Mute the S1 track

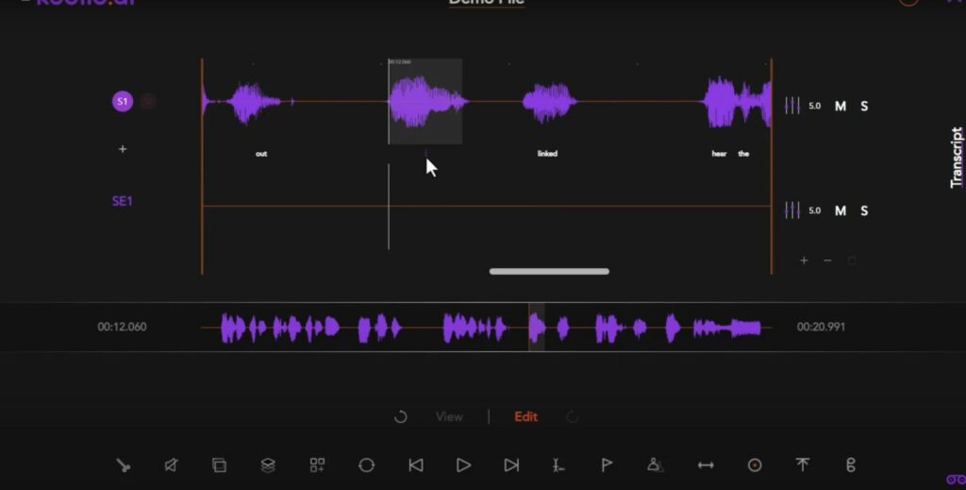coord(841,106)
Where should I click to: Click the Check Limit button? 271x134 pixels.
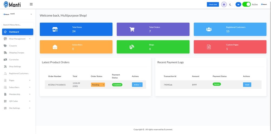pos(213,4)
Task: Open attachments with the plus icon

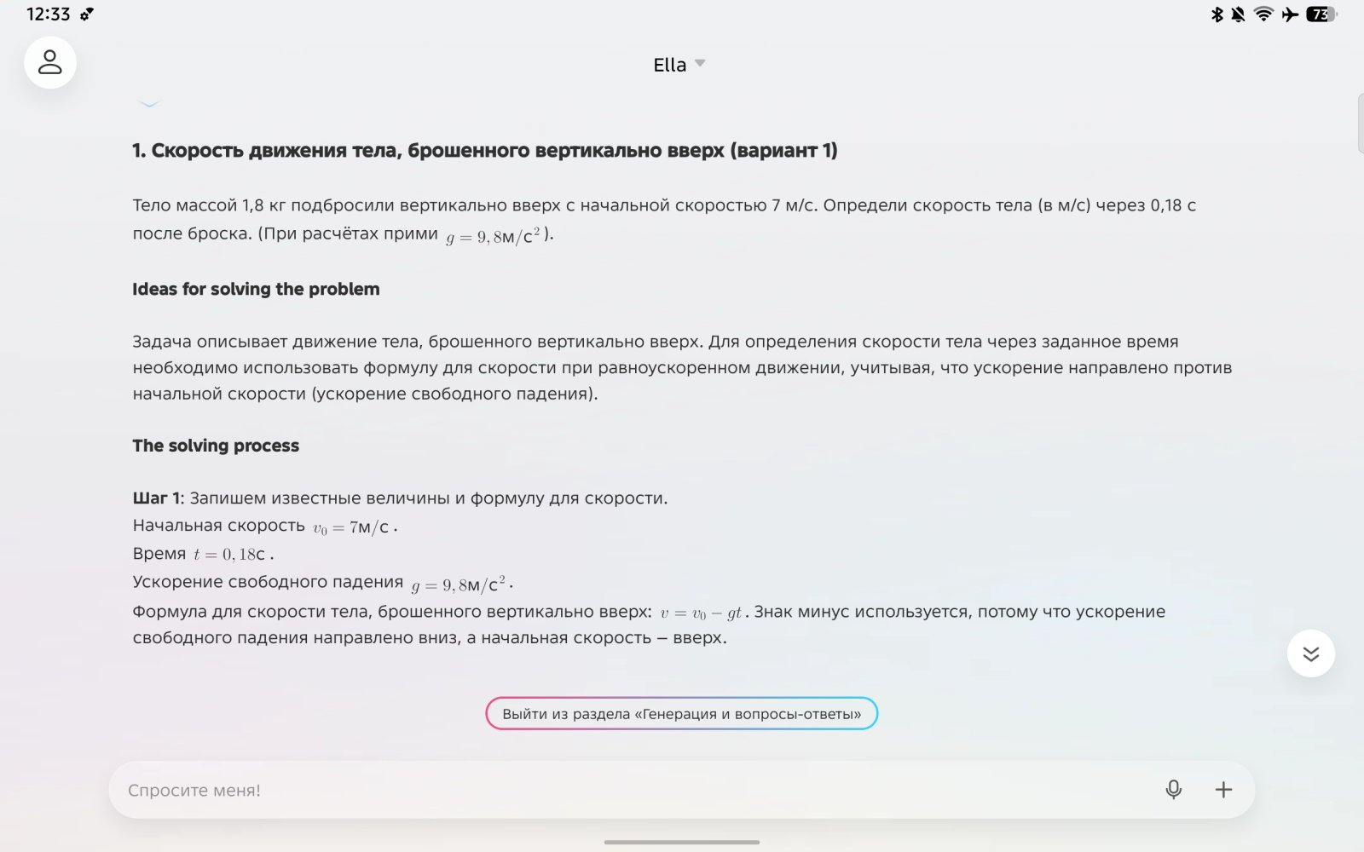Action: (1223, 790)
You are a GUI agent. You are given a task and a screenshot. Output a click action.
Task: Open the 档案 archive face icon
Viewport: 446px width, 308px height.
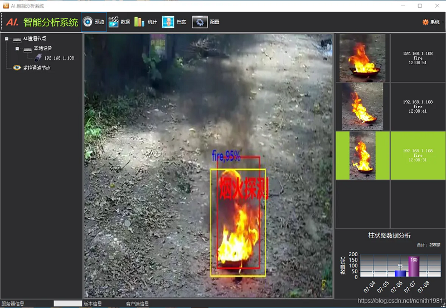click(168, 22)
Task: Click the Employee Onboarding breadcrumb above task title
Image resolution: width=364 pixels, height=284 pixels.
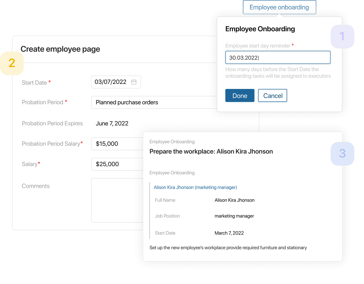Action: coord(172,142)
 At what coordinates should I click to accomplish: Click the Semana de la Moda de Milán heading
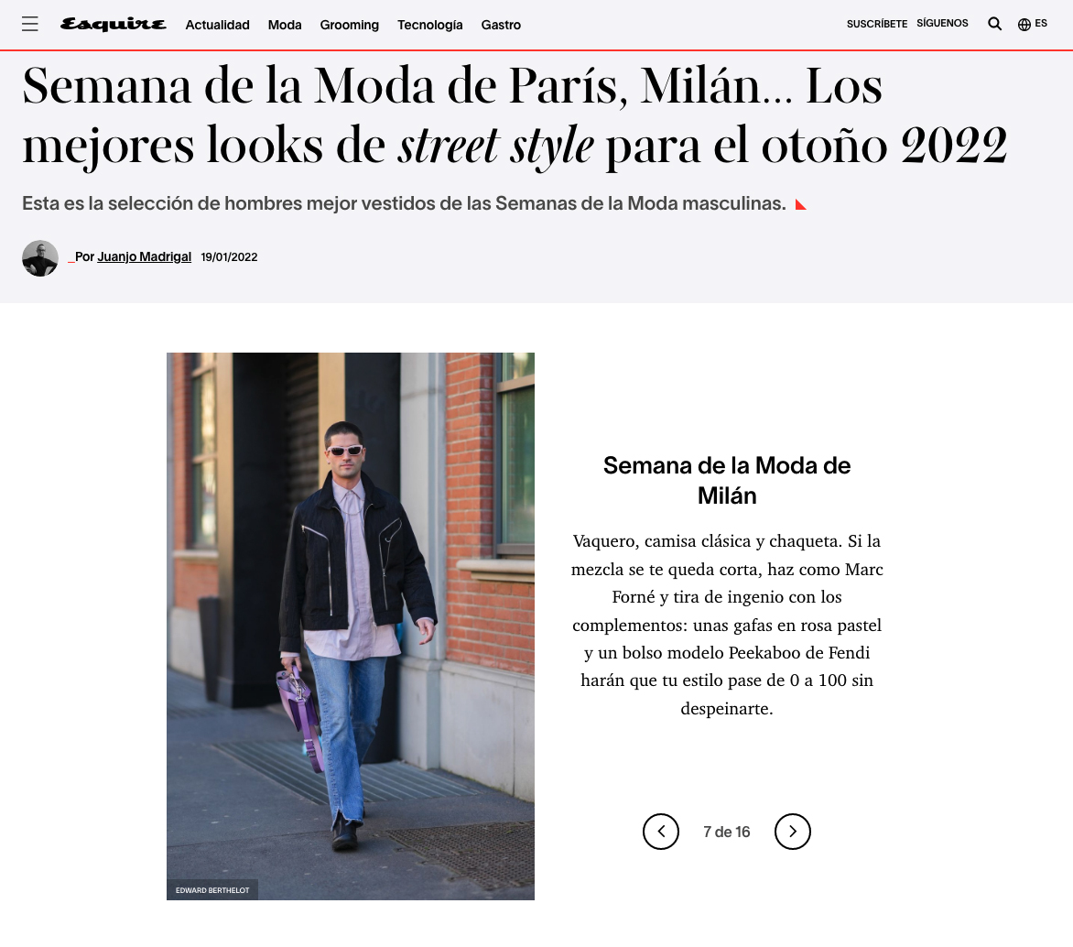[x=727, y=480]
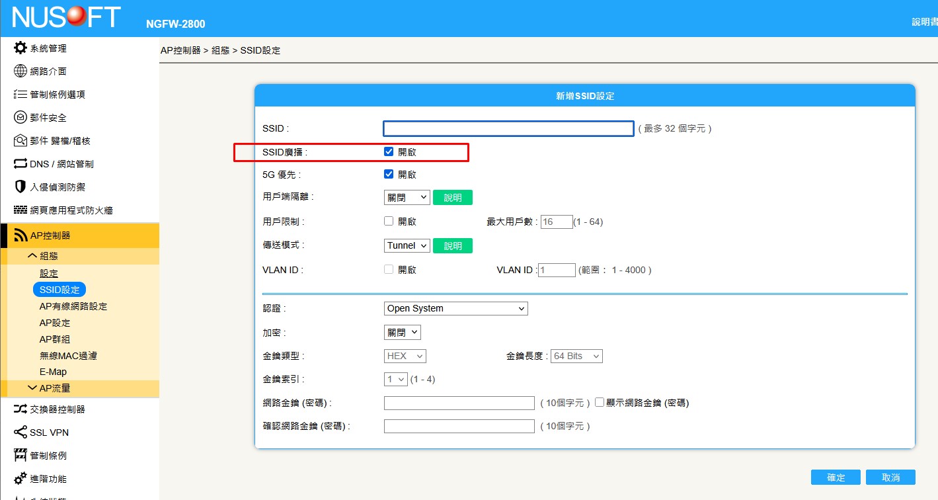Enable the 用戶限制 checkbox
Viewport: 938px width, 500px height.
pos(389,222)
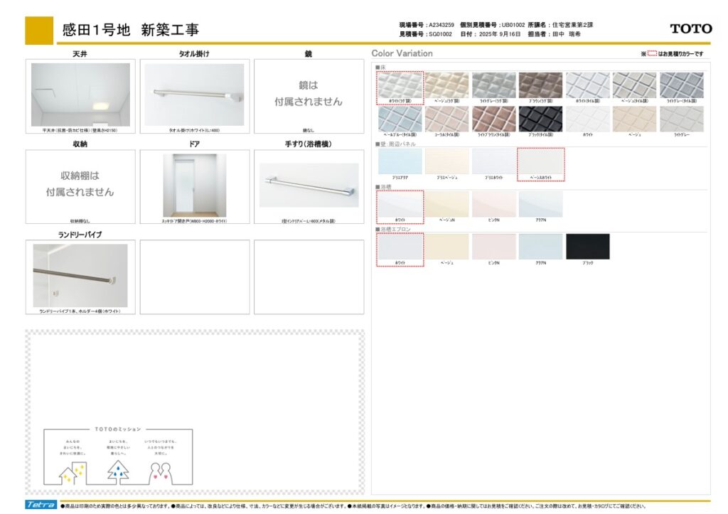Click the 鏡は付属されません mirror placeholder box
The width and height of the screenshot is (728, 514).
(309, 95)
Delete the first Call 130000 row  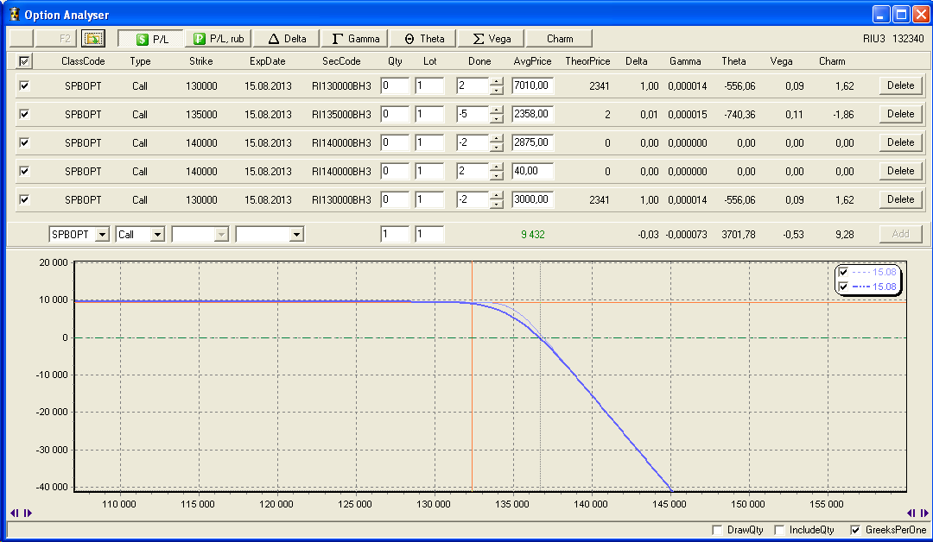(900, 85)
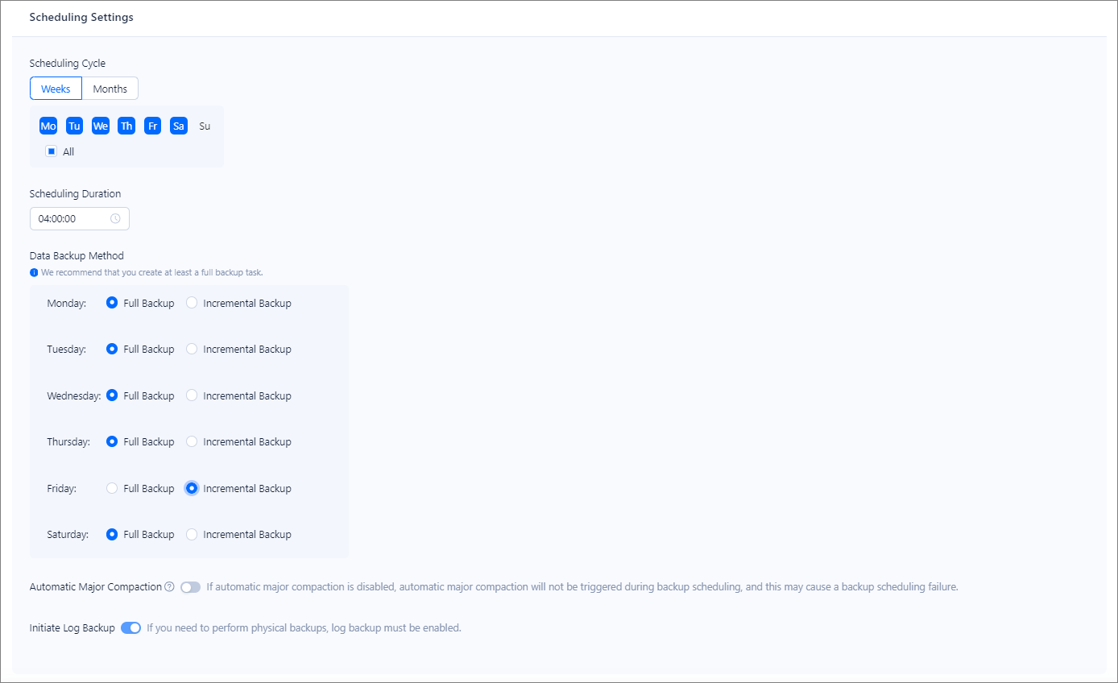Click the info icon before backup recommendation

coord(34,272)
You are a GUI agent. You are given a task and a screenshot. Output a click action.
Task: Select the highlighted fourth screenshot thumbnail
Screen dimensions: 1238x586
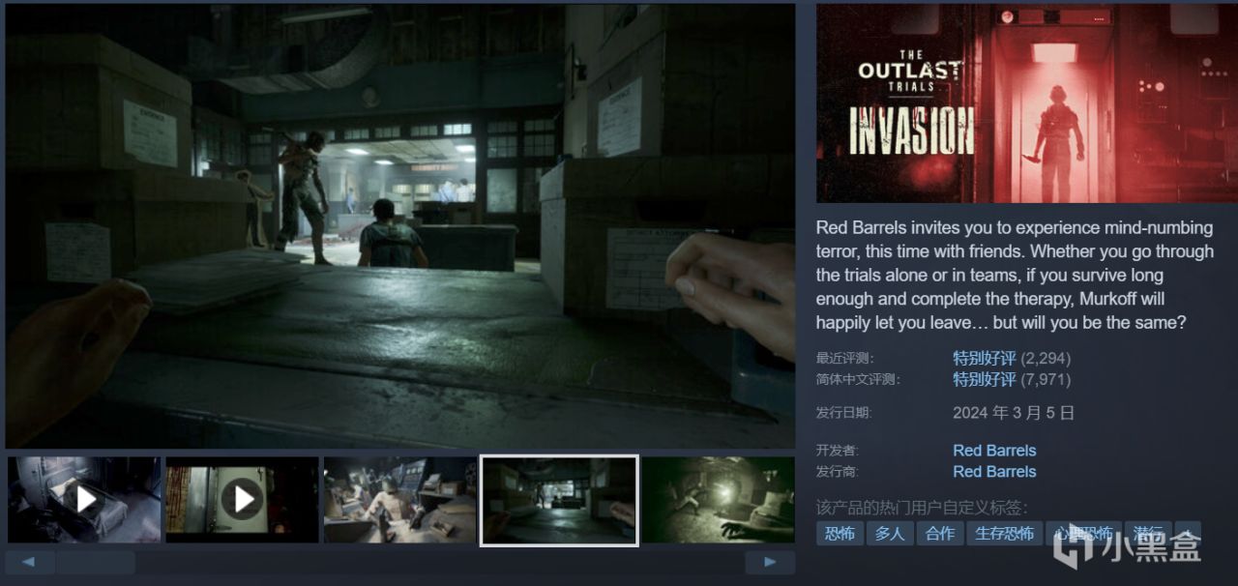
==========
Leaving out the pictures, return exactly the lines from the one that contains "Task: Select the" through the last line of the records above, inclusive.

◆ OUTPUT FOR THIS EXERCISE:
Task: Select the highlighted fourth screenshot thumbnail
Screen dimensions: 1238x586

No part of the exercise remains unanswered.